According to a 2008 online survey sent to ASCRS members, 95% of the nearly 1000 respondents believe that tamsulosin makes cataract surgery more difficult and 77% believe that it increases the risks of surgery [10]. Specifically, cataract surgeons reported an increased rate of significant iris damage (52% of respondents) and an increased rate of posterior capsule rupture (23% of respondents) in eyes with IFIS during the past two years. Of those respondents with sufficient experience to judge, 90% believe that IFIS is more likely to occur with tamsulosin than with non-specific alpha blockers. Many ophthalmologists (59%) would recommend an ophthalmic evaluation for patients with a history of cataracts or decreased vision prior to initiating treatment with tamsulosin. Nearly two thirds of the respondents would either avoid taking tamsulosin if they themselves had cataracts (41%) or would have their cataract removed first (23%). The former sub-group includes 17% who would still defer cataract surgery, but would take a non-specific alpha-1 blocker instead of tamsulosin.

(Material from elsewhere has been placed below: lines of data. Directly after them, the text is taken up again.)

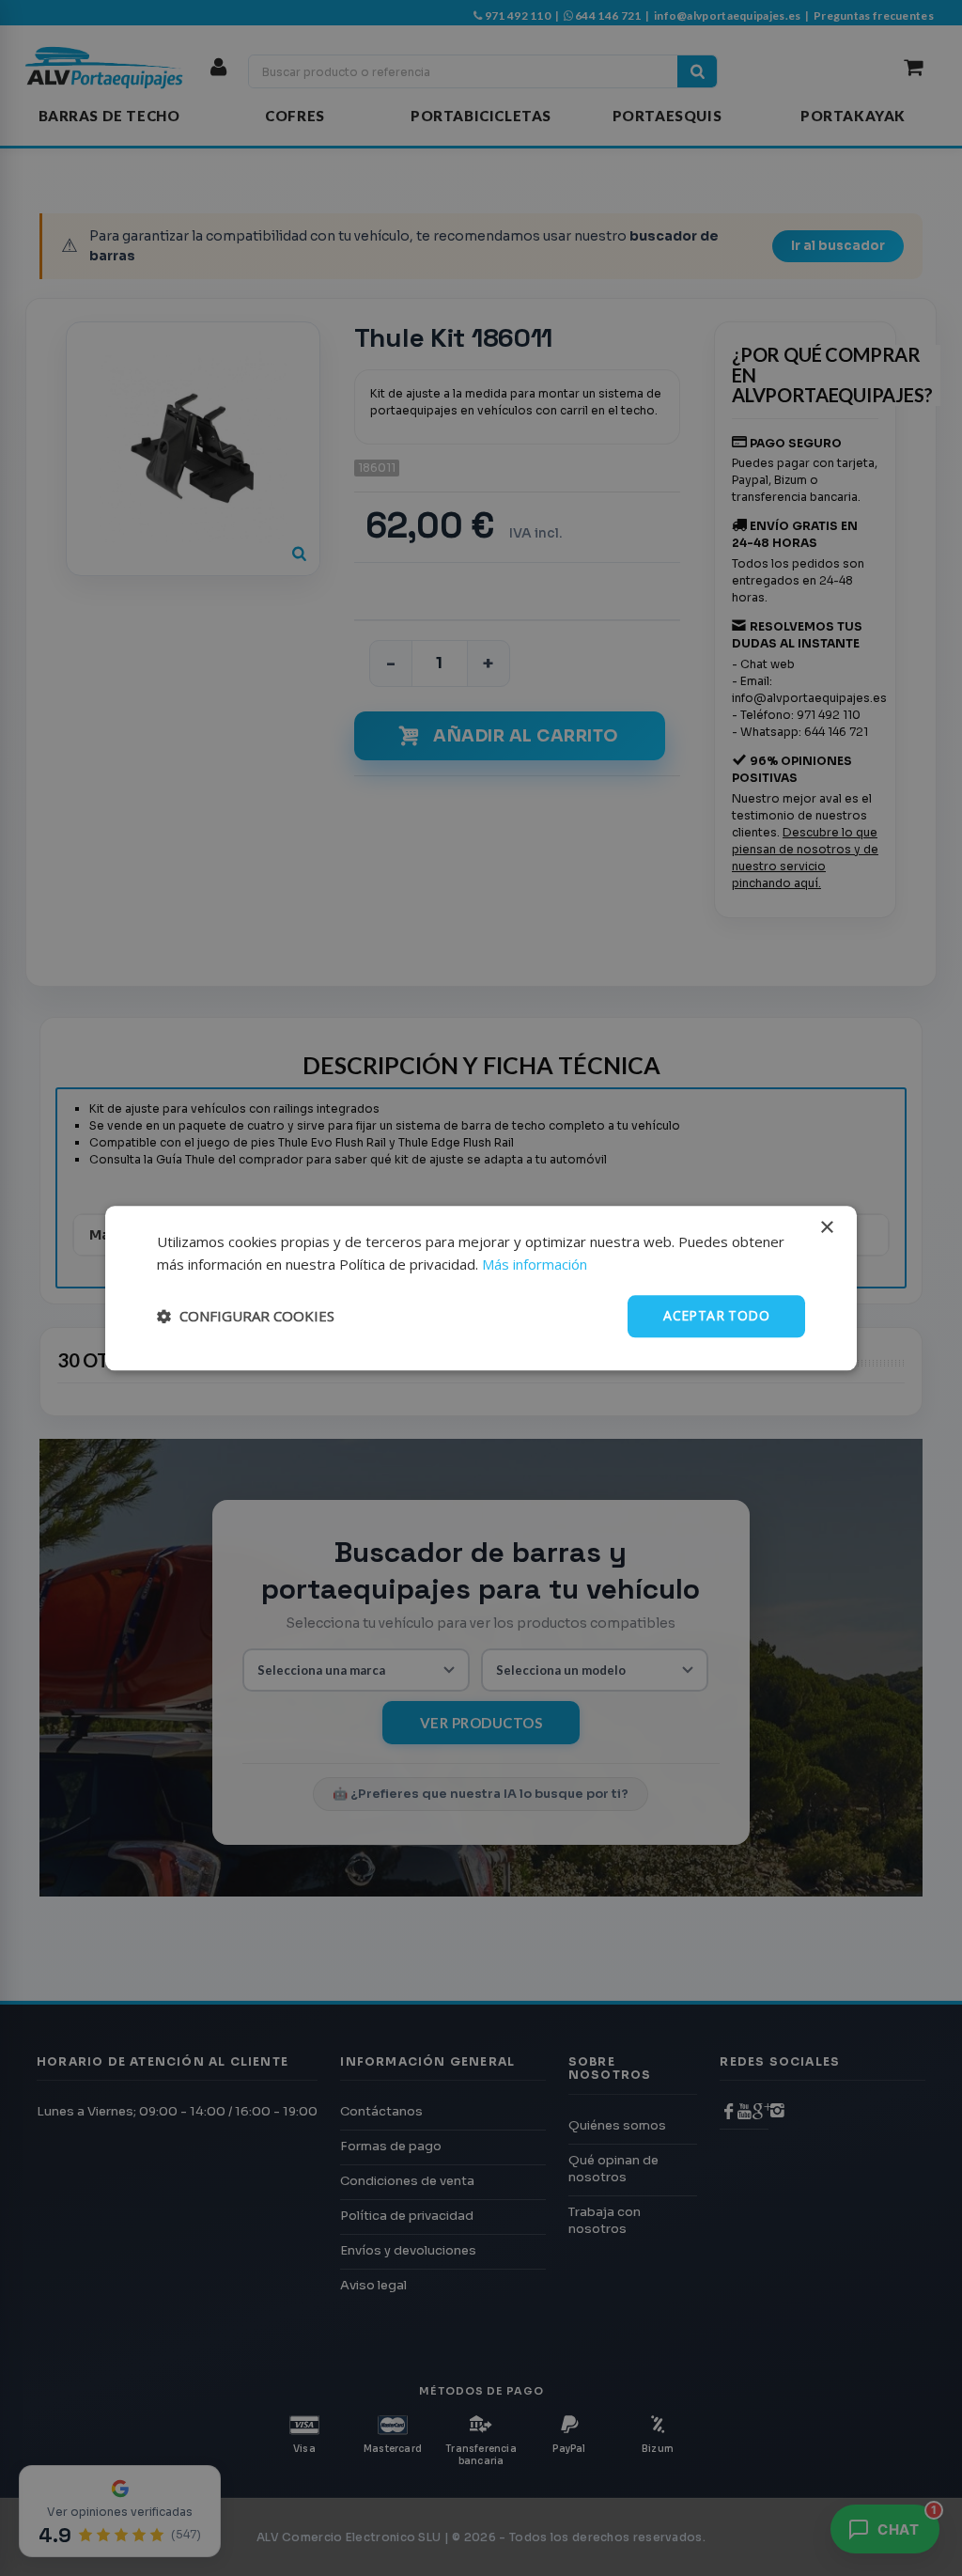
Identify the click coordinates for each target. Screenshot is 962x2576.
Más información (534, 1265)
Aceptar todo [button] (716, 1315)
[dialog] (481, 1288)
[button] (245, 1316)
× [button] (826, 1228)
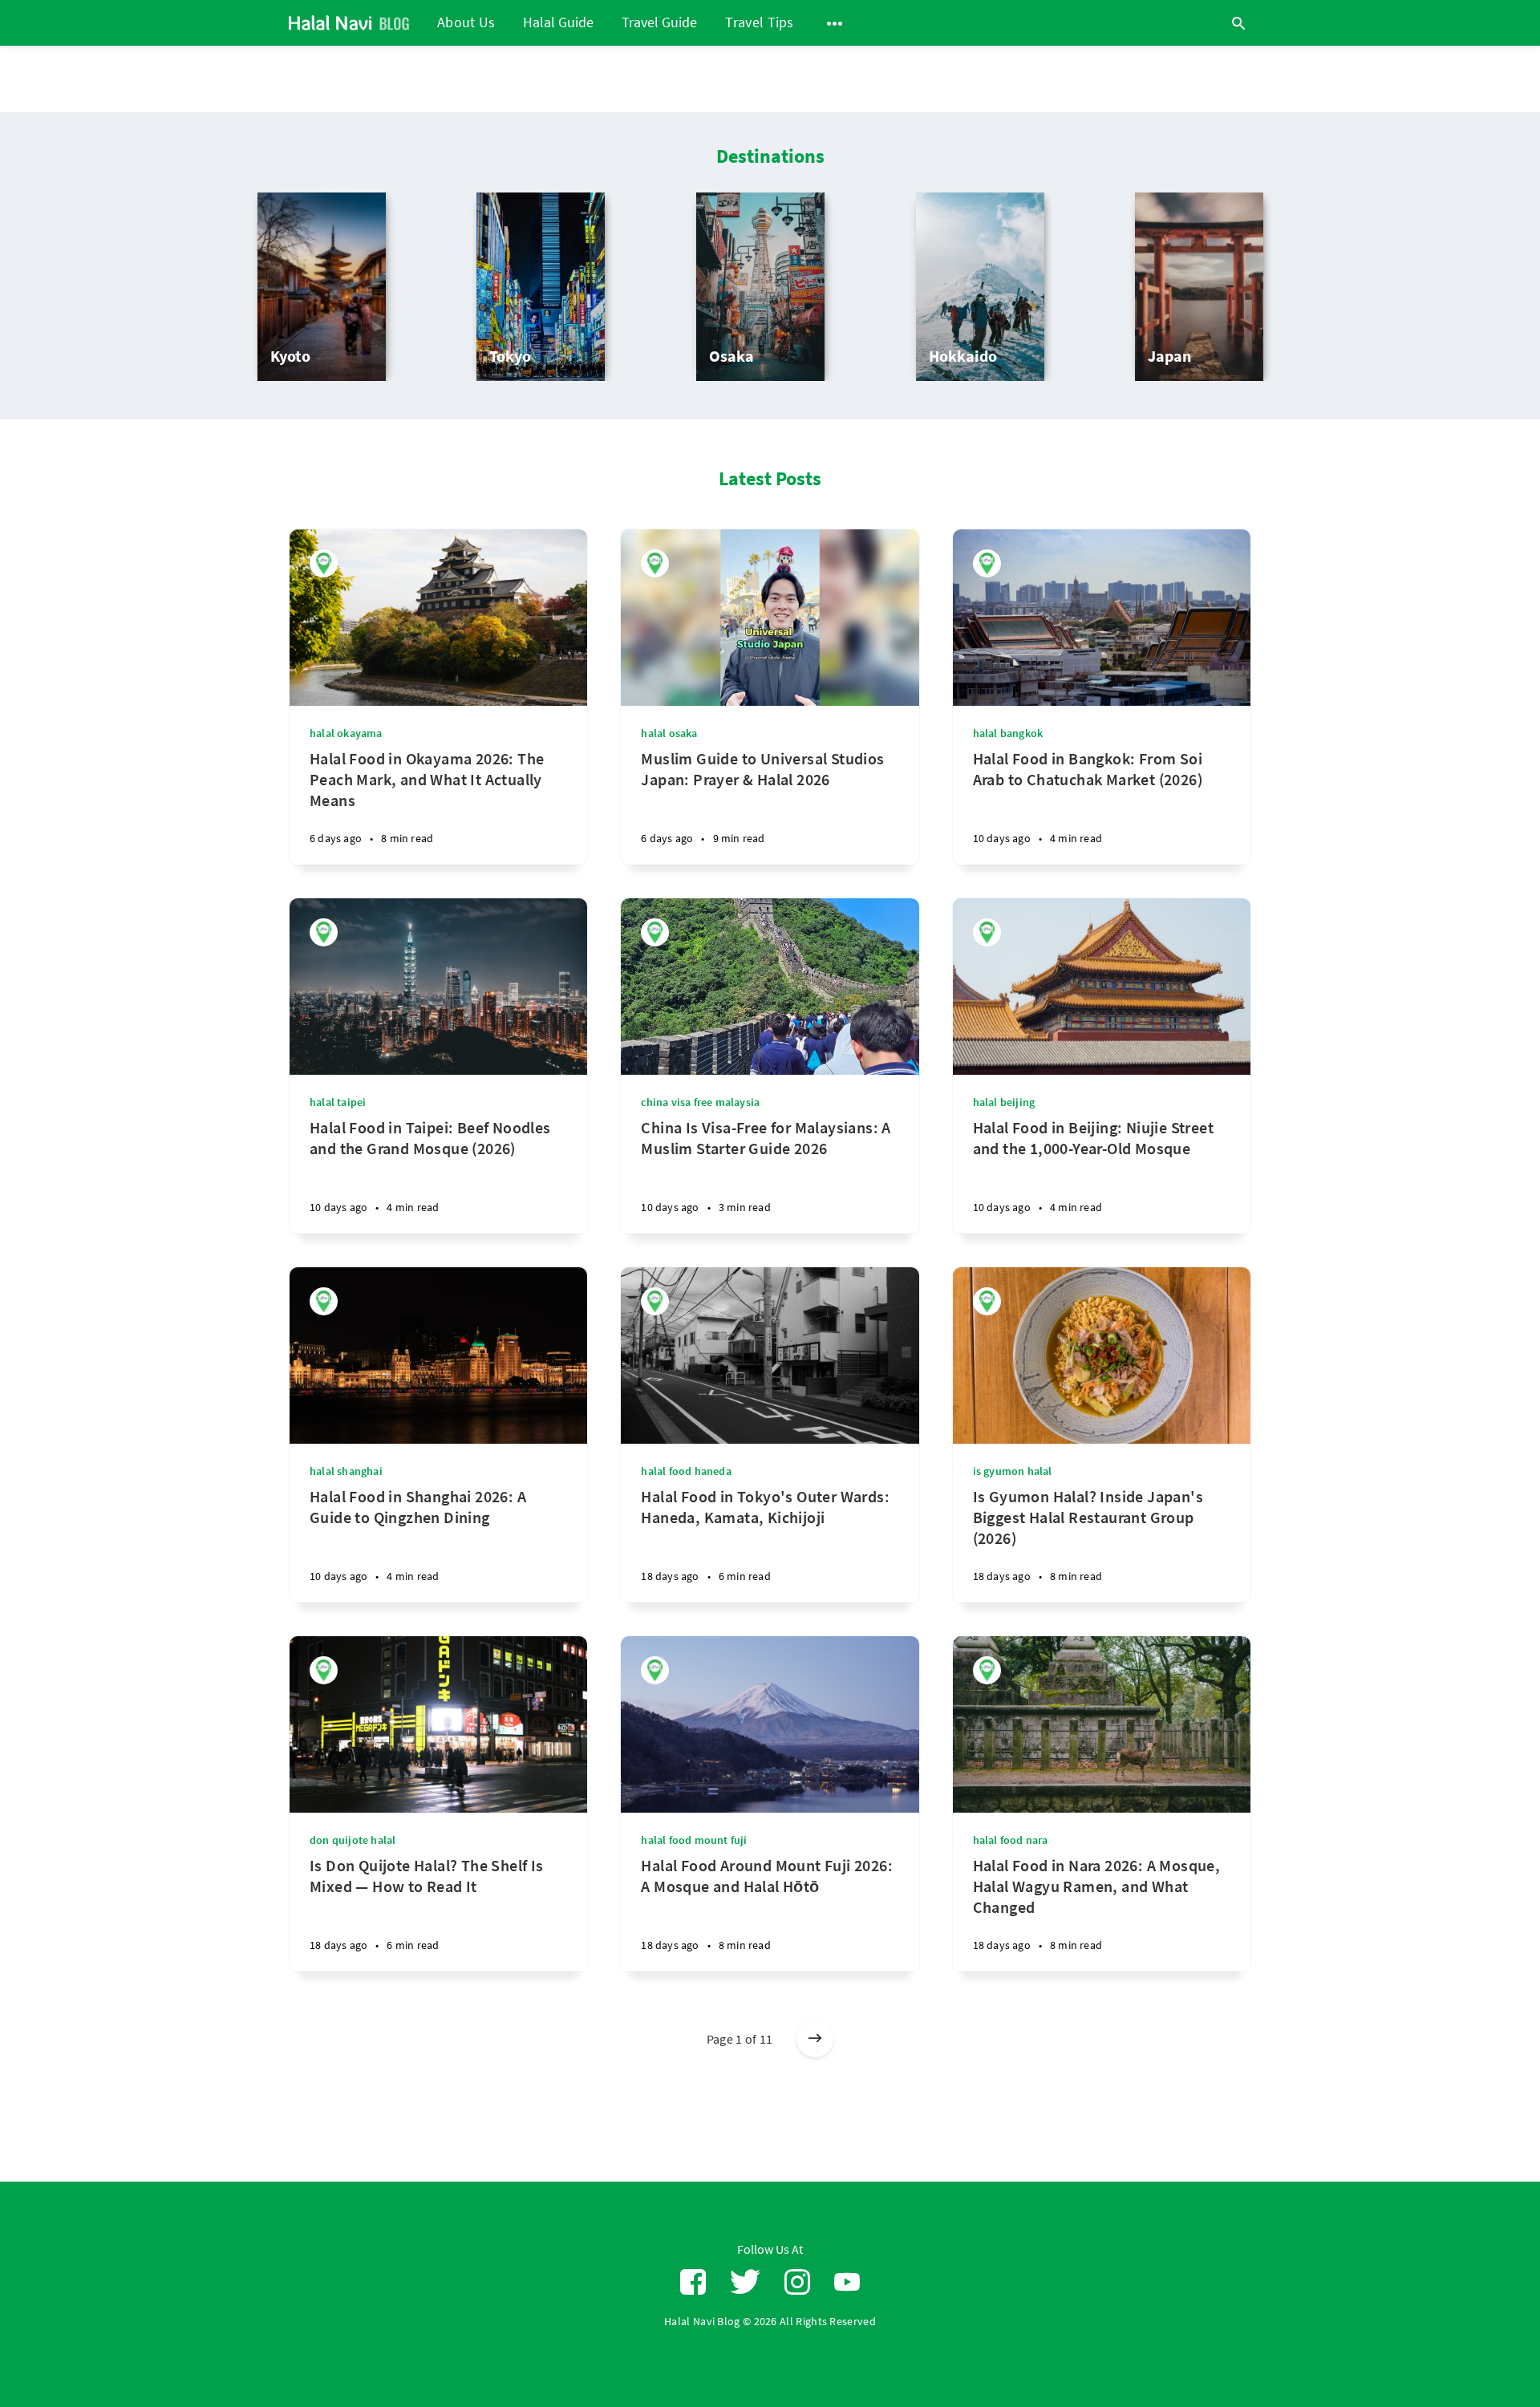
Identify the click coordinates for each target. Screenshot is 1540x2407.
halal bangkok (1008, 733)
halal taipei (338, 1102)
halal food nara (1010, 1840)
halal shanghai (346, 1471)
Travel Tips (759, 22)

In a patient with a known diagnosis of cataract, prescribing physicians may wish to consider involving the patient's cataract surgeon prior to initiating non-emergent, chronic tamsulosin or alpha blocker treatment. Options might include an eye exam or having either the patient or the prescribing MD communicate with the cataract surgeon. Patients should also be encouraged to report any prior or current history of alpha-1 antagonist use to their ophthalmic surgeon prior to undergoing any eye surgery.